Theme A : Specific weather and climate phenomena permitted by high-resolution

Past studies of added value afforded by RCMs have proceeded by separating spatial scales into those resolved by driving GCMs and those additional scales permitted by the higher resolution RCM, by using either Fourier (Denis et al., 2002) or digital (Feser, 2006) filtering, or with a perfect-prognosis approach based on aggregation (Di Luca et al., 2011). These approaches have all shown limitations.

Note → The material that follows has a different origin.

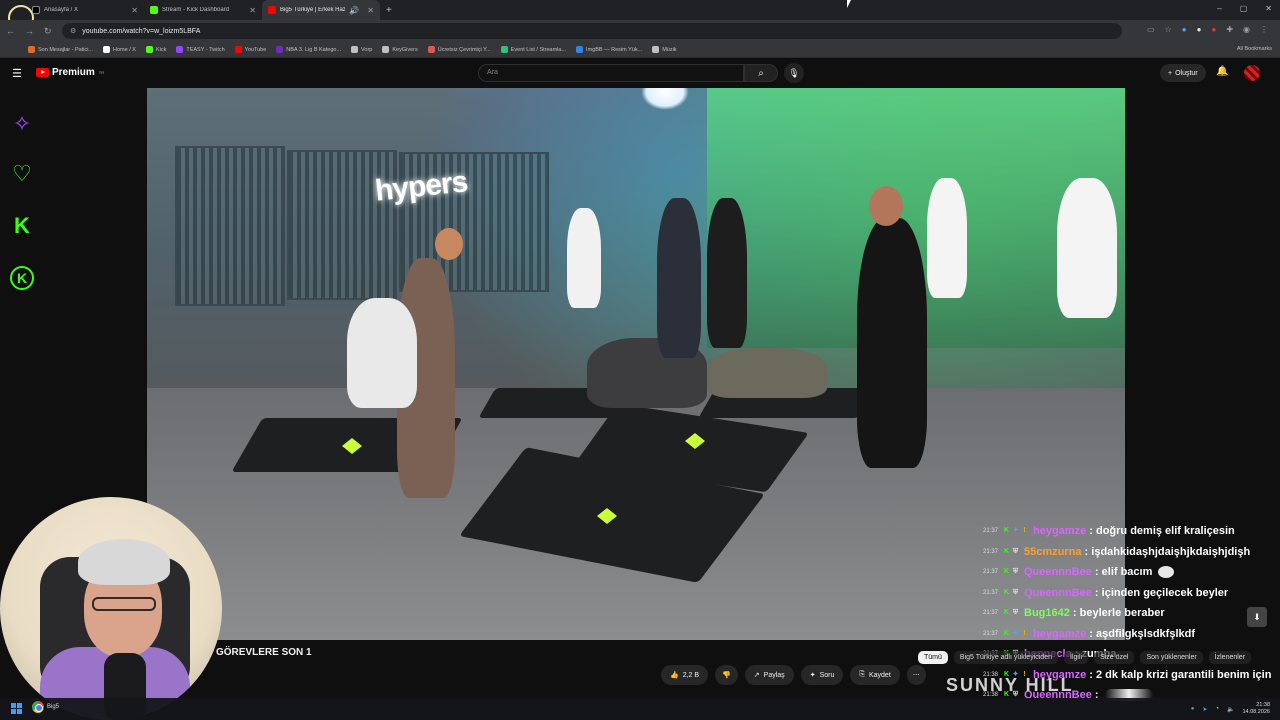 This screenshot has height=720, width=1280. I want to click on hamburger-menu-icon: ☰, so click(17, 74).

We propose to approach the quantification of added value from a different perspective based on an understanding of the physical mechanisms that contribute to temperature and precipitation extremes. Our working assumption is that for each region of Canada, the most significant local weather and climate phenomena (such as freezing rain, downslope windstorms, valley drainage winds) can be related to characteristic signatures in large-scale atmospheric circulation or specific environmental precursors related to recent past anomalies (such as a wet or dry previous season). Monitoring the presence of such signatures in GCM climate simulations would allow focussing the efforts on specific episodes for performing expensive very high-resolution simulations of the anticipated significant phenomena with RCMs, in order to identify and best exploit the added value afforded by the use of high-resolution in dynamical downscaling.

This Theme will try to answer pressing questions such as: How will the intensity of future storms and their trajectories be modified under a warmer climate? What will be the consequences of such changes for local climate conditions? What modelling tools are required to adequately represent these physical processes?

Team Leader(s): 

Research Projects

Extreme precipitation events represent a significant economic and societal threat to the well being of Canadians. Specific examples include the 1998 freezing-rain storm in the St. Lawrence River Valley (SLRV) that imposed more than $3 billion in economic losses. Warm-season extreme rainfalls, particularly those associated with the transition of hurricanes to extratropical cyclones, can also inflict large impacts on the citizens of eastern Canada. For example, the extratropical transitions of Hurricanes Katrina (2005), Rita (2005), and Ike (2008), each contributed more than half of the...

The many types of precipitation that occur in Canada during winter storms may lead to major disruptions to the society by affecting power networks, the aviation industry and ground transportation. Winter precipitation commonly observed in Eastern Canada can be in the form of rain, freezing rain, ice pellets and wet snow. The prediction of the type of winter precipitation is challenging when it is formed at temperatures near freezing, as their formation and evolution imply phase changes that impact the dynamics and thermodynamics of storms.

Projected changes in weather storminess over Canada are expected to contribute to changes in weather extremes and hydro-meteorological hazards, through an interrelation of large-scale and regional-scale physical processes. The main objective of this project is to improve our understanding of the regional features of storm changes and the links between storm activities, including blocking events and weather extremes, and assessment of the effects of storminess changes on various timescales, from seasonal to decadal scales, for several regions across Canada.

The working assumption underlying regional climate modelling is that RCMs’ fine mesh permits the development of fine-scale structures that are required for an accurate description of local climates (e.g. Laprise et al., 2008). To this day however the quantification of the added value of RCMs remains a central issue. Frequency distribution analysis has confirmed the benefits of fine-mesh simulations in better reproducing the extreme values of key weather elements such as precipitation intensity (Mladjic et al., 2011).

Climate models are subject to structural uncertainty resulting from poorly constrained parameters of their parameterized physical processes. These parameters are usually tuned using expert judgment in a way that more often than not lacks planning, an established method and a clear aim. Recently, a promising objective optimization method has been developed and successfully tested on a European regional domain with the COSMO-CLM model (Bellprat et al., 2012a and b). The method has also been recently adapted at Ouranos within the same model for the North American continent.